Clipper vs. Limiter, soft and hard clipping

, Media players

Records, especially older records that were recorded and made before 1982, were much less likely to be mixed to make the record louder. They reproduce natural music with a natural dynamic range that is retained on the record and lost in most standard or high-definition digital formats.

Of course, there are exceptions here - listen to the recently released Steven Wilson album from MA Recordings or Reference Recordings, and you will hear how good it can be digital sound. But this is rare, most modern sound recordings are loud and compressed.

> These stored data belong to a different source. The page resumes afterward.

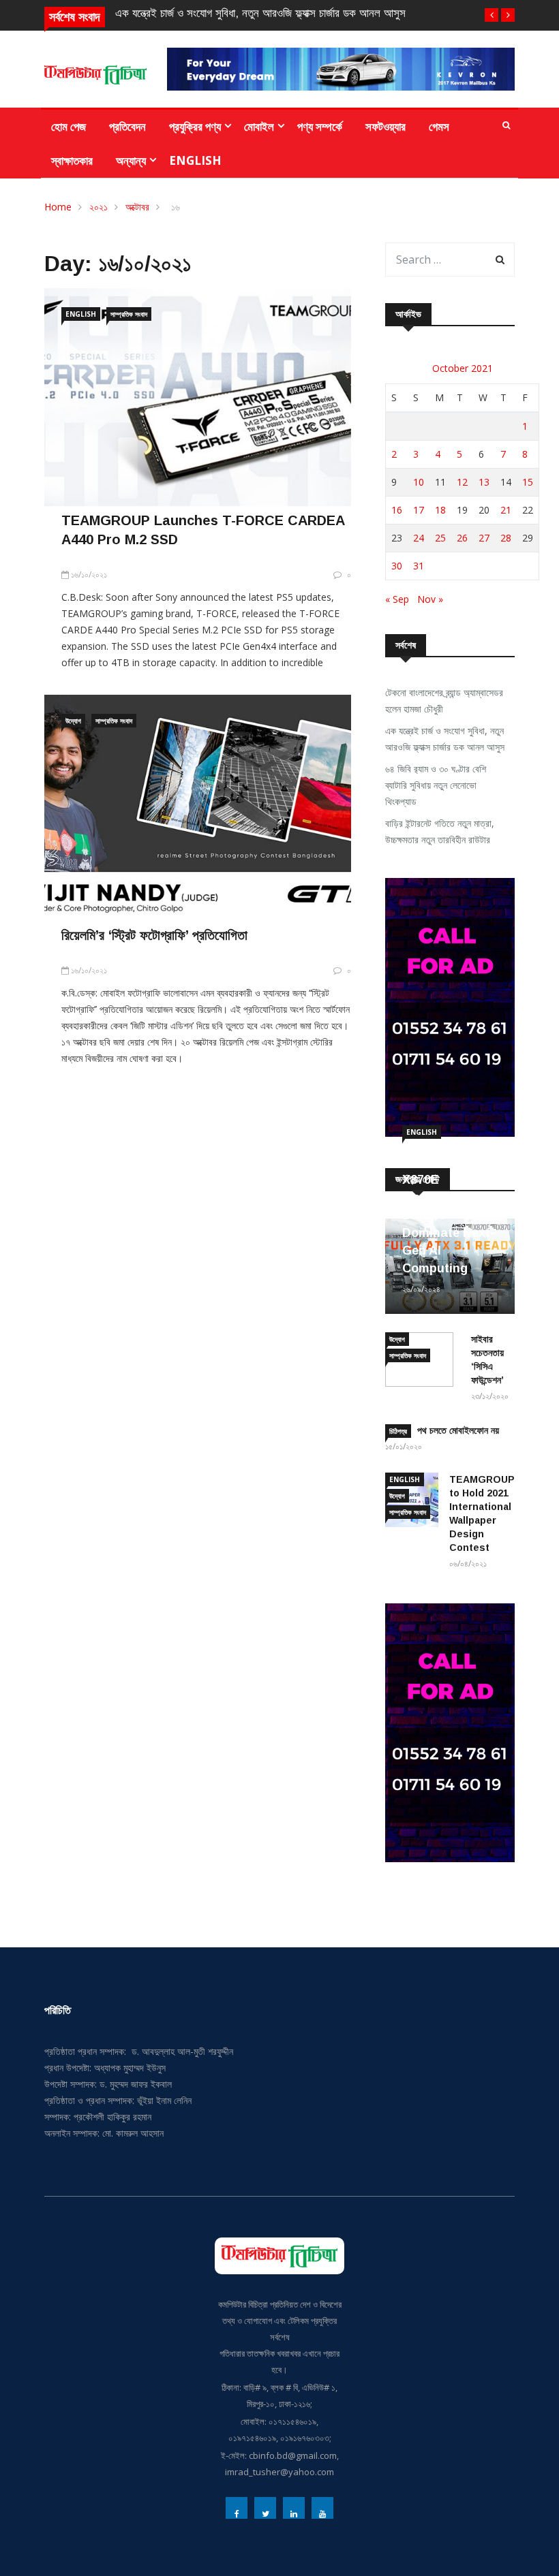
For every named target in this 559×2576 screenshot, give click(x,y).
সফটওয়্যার (385, 126)
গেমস (439, 126)
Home (58, 206)
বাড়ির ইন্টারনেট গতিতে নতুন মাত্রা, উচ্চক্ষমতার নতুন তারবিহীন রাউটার (439, 831)
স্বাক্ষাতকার (72, 160)
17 (418, 509)
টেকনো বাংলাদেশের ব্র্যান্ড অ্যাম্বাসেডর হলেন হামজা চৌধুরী (444, 700)
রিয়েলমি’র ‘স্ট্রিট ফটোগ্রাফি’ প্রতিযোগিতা (154, 935)
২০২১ (98, 206)
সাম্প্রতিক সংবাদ (128, 314)
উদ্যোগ (73, 720)
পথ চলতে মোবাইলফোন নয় (458, 1430)
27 (484, 537)
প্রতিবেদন (127, 126)
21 (505, 509)
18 (440, 509)
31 (418, 565)
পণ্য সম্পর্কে (319, 126)
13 (484, 481)
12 (462, 481)
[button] (491, 15)
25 (440, 537)
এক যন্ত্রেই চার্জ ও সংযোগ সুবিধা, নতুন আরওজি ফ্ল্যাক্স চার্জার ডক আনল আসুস (260, 13)
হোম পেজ (68, 126)
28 (505, 537)
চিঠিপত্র (398, 1431)
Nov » (430, 599)
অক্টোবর (137, 206)
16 (396, 509)
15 (527, 481)
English (195, 160)
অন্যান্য (131, 160)
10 (418, 481)
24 (418, 537)
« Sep (397, 599)
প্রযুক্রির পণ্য (195, 126)
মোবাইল (259, 126)
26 (462, 537)
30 (396, 565)
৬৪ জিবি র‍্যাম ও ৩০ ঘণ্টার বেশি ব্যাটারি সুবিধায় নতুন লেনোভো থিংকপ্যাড (435, 785)
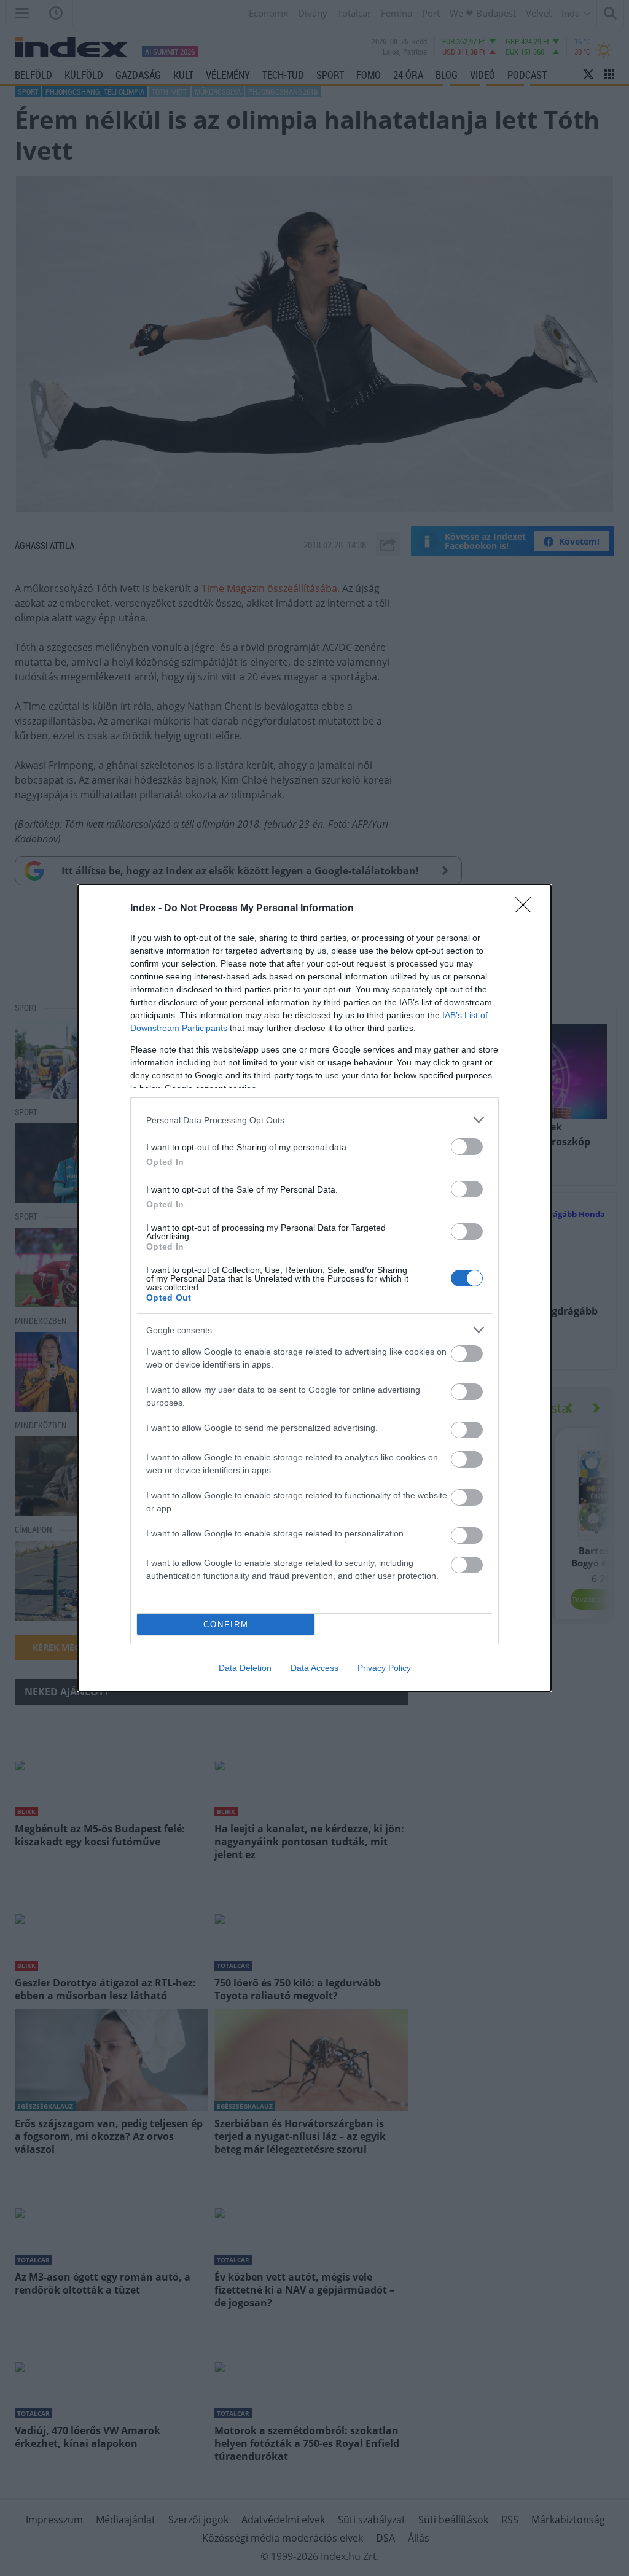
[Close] (527, 908)
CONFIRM (226, 1624)
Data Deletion (245, 1668)
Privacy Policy (384, 1668)
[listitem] (314, 1119)
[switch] (467, 1146)
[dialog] (314, 1288)
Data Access (314, 1668)
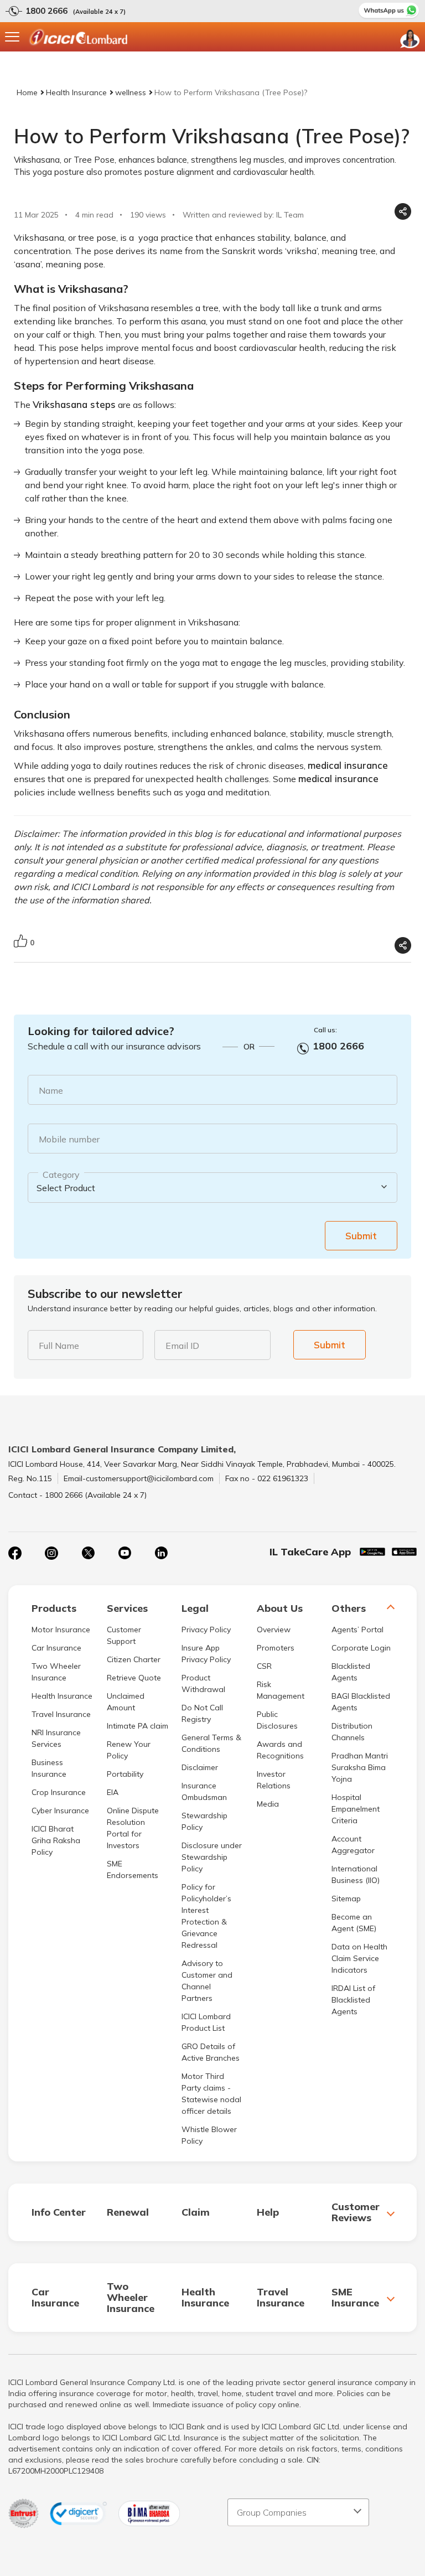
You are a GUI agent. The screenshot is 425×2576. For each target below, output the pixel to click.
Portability (125, 1774)
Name (51, 1090)
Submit (361, 1236)
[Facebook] (15, 1553)
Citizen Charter (133, 1659)
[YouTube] (124, 1553)
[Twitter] (88, 1553)
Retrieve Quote (134, 1678)
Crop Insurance (59, 1792)
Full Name (59, 1345)
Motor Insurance (61, 1629)
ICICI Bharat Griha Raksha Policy (56, 1840)
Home (27, 92)
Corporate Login (361, 1648)
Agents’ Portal (357, 1629)
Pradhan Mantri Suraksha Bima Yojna (359, 1767)
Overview (274, 1629)
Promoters (275, 1648)
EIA (112, 1792)
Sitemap (346, 1898)
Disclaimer (200, 1767)
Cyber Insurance (60, 1810)
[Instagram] (51, 1553)
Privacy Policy (206, 1629)
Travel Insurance (61, 1714)
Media (268, 1804)
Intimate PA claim (137, 1726)
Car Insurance (56, 1648)
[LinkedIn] (161, 1553)
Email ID (182, 1345)
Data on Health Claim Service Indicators (359, 1958)
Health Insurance (76, 92)
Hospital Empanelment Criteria (355, 1808)
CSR (264, 1666)
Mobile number (69, 1139)
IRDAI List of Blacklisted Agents (353, 1999)
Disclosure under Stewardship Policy (212, 1857)
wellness (130, 92)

Music compression has come under a lot of criticism lately, but I'm willing to bet that almost all of your favorite recordings are compressed. Some of them less, some more, but still compressed. Dynamic range compression is a scapegoat that gets blamed for bad musical sounds, but highly compressed music is not a new trend: listen to Motown albums from the 60s. The same can be said for Led Zeppelin classics or younger Wilco and Radiohead albums. Dynamic range compression reduces the natural ratio between the loudest and the most quiet sound on the recording, so a whisper can be as loud as a scream. It's pretty hard to find pop music from the last 50 years that hasn't been compressed.

I recently had a nice chat with Tape Op magazine founder and editor Larry Crane about the good, bad, and "evil" aspects of compression. Larry Crane has worked with such bands and artists as Stefan Marcus, Cat Power, Sleater-Kinney, Jenny Lewis, M. Ward, The Go-Betweens, Jason Little, Eliot Smith, Quasi and Richmond Fontaine. He also runs the recording studio Jackpot! in Portland, Oregon, which has been home to The Breeders, The Decemberists, Eddie Vedder, Pavement, R.E.M., She & Him and many, many more.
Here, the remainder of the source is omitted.